Here is a new-to-me quotation by Heilbroner, writing in 1980, about who owns what under socialism:

heilbroner

“[T]he creation of socialism as a new mode of production can properly be compared to the moral equivalent of war — war against the old order, in this case — and will need to amass and apply the power commensurate with the requirements of a massive war. This need not entail the exercise of command in an arbitrary or dictatorial fashion, but certainly it requires the curtailment of the central economic freedom of bourgeois society, namely the right of individuals to own, and therefore to withhold if they wish, the means of production, including their own labor.”[1]

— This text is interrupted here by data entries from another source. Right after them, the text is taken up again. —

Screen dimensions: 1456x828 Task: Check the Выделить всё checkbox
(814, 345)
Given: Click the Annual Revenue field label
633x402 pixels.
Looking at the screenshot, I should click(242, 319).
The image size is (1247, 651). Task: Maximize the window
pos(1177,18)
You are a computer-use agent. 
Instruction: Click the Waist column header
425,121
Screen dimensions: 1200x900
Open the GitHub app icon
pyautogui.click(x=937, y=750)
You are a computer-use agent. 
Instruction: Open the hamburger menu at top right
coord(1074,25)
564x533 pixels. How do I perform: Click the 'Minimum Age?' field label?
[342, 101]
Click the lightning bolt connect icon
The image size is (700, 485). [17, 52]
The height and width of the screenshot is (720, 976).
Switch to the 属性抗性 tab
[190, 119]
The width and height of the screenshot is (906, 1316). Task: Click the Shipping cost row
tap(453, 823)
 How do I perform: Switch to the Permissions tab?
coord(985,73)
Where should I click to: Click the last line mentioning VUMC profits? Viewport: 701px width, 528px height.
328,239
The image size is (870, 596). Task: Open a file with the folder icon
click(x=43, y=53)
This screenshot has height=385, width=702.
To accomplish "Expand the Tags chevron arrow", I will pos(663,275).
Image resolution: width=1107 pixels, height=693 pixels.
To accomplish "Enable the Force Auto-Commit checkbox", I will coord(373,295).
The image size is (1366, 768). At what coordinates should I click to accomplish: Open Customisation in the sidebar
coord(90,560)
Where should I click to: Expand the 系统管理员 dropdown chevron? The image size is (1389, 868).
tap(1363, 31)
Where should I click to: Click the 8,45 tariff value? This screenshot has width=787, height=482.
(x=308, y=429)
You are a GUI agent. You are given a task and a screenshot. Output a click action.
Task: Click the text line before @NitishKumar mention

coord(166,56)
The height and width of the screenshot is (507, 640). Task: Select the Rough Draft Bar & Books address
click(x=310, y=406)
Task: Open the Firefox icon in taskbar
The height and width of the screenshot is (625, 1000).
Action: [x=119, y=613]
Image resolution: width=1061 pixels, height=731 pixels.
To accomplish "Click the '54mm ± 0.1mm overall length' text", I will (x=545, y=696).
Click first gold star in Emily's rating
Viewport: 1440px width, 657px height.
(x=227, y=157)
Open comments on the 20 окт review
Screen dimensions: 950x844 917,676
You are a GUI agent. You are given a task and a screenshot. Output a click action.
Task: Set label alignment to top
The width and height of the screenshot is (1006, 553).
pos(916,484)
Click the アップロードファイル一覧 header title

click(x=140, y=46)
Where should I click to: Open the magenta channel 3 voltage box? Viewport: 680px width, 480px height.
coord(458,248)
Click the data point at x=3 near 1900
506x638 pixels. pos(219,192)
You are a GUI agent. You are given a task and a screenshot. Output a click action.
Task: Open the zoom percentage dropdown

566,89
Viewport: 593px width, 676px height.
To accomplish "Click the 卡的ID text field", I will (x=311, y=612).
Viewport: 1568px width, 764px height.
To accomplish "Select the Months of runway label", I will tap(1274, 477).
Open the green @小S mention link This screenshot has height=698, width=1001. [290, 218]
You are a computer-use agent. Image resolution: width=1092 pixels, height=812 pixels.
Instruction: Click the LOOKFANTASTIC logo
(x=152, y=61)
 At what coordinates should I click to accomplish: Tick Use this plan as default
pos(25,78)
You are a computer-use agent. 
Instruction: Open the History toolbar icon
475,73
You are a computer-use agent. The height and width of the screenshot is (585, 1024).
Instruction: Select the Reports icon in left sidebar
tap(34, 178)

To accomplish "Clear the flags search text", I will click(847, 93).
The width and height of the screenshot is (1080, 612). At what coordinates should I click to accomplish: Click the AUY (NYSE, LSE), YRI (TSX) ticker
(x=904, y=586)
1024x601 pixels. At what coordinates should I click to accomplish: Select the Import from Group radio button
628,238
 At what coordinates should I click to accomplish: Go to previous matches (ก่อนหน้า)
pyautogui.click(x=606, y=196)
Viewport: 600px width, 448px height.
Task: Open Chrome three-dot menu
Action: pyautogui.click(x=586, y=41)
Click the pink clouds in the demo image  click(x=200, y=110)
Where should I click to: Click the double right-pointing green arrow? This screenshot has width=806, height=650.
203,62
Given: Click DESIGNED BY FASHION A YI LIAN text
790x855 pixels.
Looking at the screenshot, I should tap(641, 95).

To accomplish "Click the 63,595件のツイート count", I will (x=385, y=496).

So: Under socialism, you do not have the right to withhold your labor. Your labor belongs to society. So compulsion may be used to ensure that individuals work for society. In other words, socialism is a kind of slavery.

Note Heilbroner’s “moral equivalent of war” phrase and that nations often use war as a rationale for conscription. The more general point for socialism is that, whether at war or not, individuals belong to society. They are seen as a product of society, as constituting society, and as the means of society’s continuance.

Twelve years later, Heilbroner did concede that as a matter of practical results, freedom has been superior to compulsion: “capitalism has been as unmistakable a success as socialism has been a failure.”[2] But I do not know that he ever changed his mind about the collectivized, altruistic ethic that underlay his commitment to socialism.

That, I think, is the more important issue of our generation. Socialism is widely recognized to have been a practical failure, but we still have a huge number of socialist-friendly individuals. Free-market capitalism, by contrast, is widely recognized to have been a practical success, but we still have a huge number of hostile-to-capitalism individuals. That indicates to me that beliefs about morality are driving the debate more than are beliefs about practicality.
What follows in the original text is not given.